**YOUR OBJECTIVE**. Your answer must be an exact copy of the lines from the one holding "You are a GUI" through the last line of the entries below, with nothing added.

**Stored data**.
====
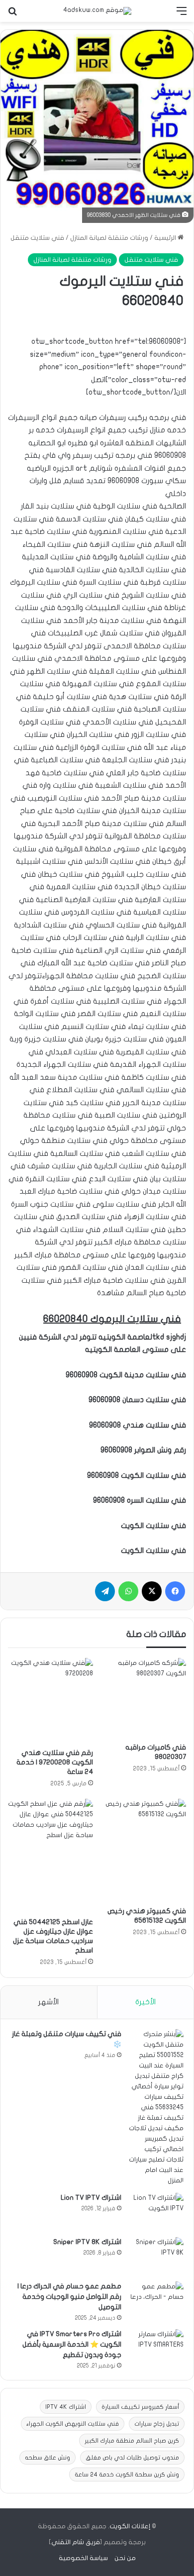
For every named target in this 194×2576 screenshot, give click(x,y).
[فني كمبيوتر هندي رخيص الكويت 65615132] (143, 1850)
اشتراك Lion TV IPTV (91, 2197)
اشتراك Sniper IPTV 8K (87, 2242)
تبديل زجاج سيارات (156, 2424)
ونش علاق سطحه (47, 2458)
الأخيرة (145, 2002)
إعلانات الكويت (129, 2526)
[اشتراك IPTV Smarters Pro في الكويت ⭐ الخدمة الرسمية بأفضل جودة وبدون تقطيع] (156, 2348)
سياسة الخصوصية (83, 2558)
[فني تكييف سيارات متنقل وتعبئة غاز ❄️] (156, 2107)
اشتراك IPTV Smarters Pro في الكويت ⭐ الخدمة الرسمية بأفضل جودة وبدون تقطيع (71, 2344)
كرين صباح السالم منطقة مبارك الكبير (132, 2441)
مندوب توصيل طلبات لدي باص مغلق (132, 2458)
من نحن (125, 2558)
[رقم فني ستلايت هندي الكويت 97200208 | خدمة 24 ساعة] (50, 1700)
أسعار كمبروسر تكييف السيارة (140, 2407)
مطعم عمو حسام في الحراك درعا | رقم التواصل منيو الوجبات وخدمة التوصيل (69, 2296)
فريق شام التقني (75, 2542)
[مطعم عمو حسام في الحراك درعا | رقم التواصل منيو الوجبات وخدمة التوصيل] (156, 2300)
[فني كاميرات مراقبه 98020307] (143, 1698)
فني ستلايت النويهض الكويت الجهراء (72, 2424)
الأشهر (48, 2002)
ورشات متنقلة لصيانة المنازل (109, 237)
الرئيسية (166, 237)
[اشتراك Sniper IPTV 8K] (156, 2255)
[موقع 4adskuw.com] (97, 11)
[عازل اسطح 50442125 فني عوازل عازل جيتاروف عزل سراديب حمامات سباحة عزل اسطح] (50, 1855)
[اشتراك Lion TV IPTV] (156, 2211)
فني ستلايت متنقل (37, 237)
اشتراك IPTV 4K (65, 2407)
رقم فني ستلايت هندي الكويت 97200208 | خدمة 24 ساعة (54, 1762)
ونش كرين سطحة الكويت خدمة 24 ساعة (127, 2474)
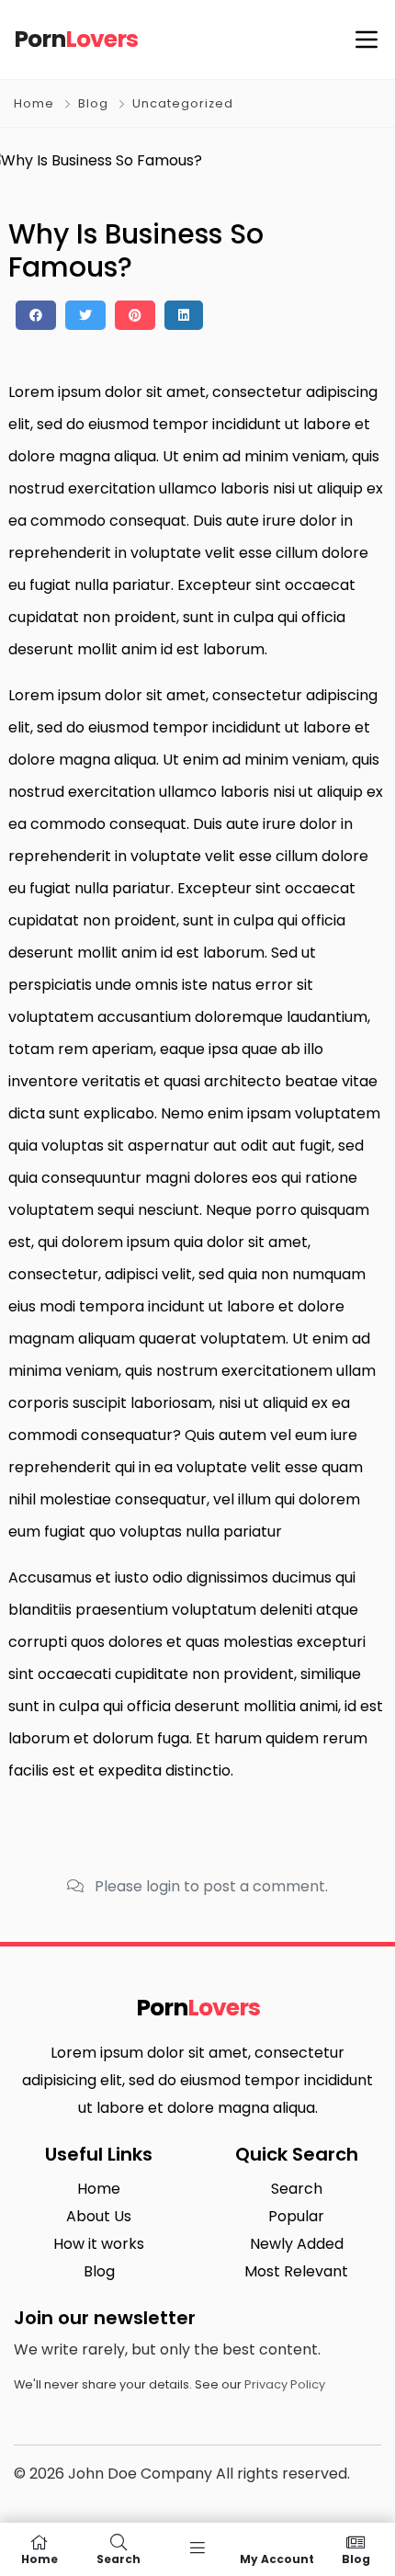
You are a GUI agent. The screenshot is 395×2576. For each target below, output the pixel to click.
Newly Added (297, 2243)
====
**WRITTEN ANSWER**.
You are a GUI agent. The screenshot is 395×2576. For each target below, output the pixel to click.
Newly Added (297, 2243)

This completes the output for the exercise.